Available data »
Start of Block

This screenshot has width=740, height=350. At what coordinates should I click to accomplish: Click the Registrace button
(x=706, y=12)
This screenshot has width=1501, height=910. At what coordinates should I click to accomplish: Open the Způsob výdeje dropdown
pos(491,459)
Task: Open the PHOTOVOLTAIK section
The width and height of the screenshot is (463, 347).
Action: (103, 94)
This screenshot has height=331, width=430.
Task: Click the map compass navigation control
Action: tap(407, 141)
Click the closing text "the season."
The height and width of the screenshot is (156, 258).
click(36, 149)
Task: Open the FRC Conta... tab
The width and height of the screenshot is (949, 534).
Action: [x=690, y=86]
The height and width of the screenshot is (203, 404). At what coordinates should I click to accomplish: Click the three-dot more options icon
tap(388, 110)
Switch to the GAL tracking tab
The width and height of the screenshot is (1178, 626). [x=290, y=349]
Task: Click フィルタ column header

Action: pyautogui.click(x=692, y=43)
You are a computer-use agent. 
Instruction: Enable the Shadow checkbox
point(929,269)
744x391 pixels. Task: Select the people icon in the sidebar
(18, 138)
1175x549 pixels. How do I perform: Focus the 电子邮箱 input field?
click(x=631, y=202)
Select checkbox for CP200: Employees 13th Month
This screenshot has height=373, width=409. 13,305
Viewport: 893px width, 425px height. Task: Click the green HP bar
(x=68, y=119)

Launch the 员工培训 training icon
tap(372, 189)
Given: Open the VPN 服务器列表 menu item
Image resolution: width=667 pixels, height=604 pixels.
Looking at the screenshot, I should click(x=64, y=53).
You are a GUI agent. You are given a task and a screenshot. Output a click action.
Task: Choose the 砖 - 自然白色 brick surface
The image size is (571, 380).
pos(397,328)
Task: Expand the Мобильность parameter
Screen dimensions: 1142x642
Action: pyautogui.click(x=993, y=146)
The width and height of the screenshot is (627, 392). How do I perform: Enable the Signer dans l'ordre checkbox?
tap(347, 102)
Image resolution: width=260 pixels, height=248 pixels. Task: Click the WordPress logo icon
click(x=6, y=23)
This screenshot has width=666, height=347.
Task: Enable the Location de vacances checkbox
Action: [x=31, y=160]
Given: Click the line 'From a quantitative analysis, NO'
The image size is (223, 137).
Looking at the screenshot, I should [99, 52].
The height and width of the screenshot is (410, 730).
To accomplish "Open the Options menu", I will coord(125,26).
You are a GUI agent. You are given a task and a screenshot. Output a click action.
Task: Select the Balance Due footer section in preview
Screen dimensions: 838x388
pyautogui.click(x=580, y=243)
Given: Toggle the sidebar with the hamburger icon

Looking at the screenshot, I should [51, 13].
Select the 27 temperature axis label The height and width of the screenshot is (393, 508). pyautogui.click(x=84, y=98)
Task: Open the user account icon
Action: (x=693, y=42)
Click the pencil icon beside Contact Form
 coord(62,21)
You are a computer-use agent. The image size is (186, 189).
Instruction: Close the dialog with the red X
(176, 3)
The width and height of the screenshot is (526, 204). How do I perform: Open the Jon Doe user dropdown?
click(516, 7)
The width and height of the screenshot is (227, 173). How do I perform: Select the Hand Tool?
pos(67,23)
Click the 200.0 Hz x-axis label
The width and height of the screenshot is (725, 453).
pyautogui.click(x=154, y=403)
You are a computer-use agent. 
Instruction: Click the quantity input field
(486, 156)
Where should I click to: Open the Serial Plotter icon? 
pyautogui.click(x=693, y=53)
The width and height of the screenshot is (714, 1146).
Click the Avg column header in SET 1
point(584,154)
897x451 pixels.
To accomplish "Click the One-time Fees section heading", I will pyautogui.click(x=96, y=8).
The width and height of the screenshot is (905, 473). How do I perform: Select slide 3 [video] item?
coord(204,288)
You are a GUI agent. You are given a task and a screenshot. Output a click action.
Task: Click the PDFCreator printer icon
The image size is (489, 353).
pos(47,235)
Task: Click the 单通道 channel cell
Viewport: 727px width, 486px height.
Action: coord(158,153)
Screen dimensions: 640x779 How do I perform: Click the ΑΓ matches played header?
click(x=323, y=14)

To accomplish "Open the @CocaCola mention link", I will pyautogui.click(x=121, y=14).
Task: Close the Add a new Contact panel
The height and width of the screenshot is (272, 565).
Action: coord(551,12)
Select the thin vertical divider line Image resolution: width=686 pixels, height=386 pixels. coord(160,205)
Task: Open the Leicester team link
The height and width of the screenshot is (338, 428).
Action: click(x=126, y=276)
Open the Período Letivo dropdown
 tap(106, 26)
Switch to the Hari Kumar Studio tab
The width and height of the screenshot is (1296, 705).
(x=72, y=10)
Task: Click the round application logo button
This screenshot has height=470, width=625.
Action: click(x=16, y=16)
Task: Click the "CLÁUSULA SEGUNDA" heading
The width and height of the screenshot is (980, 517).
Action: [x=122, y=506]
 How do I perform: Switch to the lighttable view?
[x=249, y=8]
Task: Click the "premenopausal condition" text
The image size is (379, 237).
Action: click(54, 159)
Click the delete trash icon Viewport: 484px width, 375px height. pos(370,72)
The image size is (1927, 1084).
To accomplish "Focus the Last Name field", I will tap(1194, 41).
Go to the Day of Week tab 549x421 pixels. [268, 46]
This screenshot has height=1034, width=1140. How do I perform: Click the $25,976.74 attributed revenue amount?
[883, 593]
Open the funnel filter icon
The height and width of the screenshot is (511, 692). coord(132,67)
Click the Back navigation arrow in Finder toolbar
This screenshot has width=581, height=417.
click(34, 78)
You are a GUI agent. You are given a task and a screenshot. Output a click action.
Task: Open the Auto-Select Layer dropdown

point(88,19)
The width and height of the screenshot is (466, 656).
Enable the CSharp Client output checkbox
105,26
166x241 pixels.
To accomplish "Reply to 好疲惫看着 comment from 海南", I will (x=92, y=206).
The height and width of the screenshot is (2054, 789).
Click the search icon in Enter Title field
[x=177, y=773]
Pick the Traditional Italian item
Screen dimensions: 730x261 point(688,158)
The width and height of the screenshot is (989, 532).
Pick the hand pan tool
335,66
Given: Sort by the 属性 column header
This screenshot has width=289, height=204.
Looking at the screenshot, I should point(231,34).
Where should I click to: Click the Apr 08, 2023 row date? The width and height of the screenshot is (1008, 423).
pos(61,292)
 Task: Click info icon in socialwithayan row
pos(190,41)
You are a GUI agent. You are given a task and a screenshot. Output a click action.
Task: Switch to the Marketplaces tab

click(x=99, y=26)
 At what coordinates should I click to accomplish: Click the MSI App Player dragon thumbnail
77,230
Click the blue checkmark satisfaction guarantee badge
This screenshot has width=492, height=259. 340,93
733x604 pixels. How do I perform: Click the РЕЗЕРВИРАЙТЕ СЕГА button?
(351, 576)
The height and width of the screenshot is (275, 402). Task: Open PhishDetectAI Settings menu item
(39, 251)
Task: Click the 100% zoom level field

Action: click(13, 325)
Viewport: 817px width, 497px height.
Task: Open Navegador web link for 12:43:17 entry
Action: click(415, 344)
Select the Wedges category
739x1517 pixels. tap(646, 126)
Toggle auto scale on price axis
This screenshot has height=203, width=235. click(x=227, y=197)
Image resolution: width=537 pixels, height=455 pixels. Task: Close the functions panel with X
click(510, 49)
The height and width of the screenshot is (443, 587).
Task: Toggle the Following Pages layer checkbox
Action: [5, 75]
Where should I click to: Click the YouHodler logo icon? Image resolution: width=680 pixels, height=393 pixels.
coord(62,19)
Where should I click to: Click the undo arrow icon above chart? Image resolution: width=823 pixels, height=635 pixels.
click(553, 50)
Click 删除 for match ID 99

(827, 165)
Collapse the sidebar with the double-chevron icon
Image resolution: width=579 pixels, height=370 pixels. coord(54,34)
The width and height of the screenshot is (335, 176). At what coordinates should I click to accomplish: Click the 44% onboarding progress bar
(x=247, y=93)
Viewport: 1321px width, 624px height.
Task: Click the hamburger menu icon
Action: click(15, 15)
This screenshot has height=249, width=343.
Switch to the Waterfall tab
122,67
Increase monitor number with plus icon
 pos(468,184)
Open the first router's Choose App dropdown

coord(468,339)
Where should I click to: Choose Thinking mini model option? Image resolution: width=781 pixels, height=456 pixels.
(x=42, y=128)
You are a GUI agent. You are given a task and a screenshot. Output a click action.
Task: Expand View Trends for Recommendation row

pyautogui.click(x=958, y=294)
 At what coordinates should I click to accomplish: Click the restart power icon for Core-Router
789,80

End of Block

Problem to work on » Only the lines holding the word "will" belong in the answer; copy them from the listing above.

Written answer »
To accomplish "Open the Options menu", I will coord(125,26).
To accomplish "Click the One-time Fees section heading", I will pyautogui.click(x=96, y=8).
To accomplish "Open the @CocaCola mention link", I will pyautogui.click(x=121, y=14).
To accomplish "Focus the Last Name field", I will tap(1194, 41).
To accomplish "Reply to 好疲惫看着 comment from 海南", I will (x=92, y=206).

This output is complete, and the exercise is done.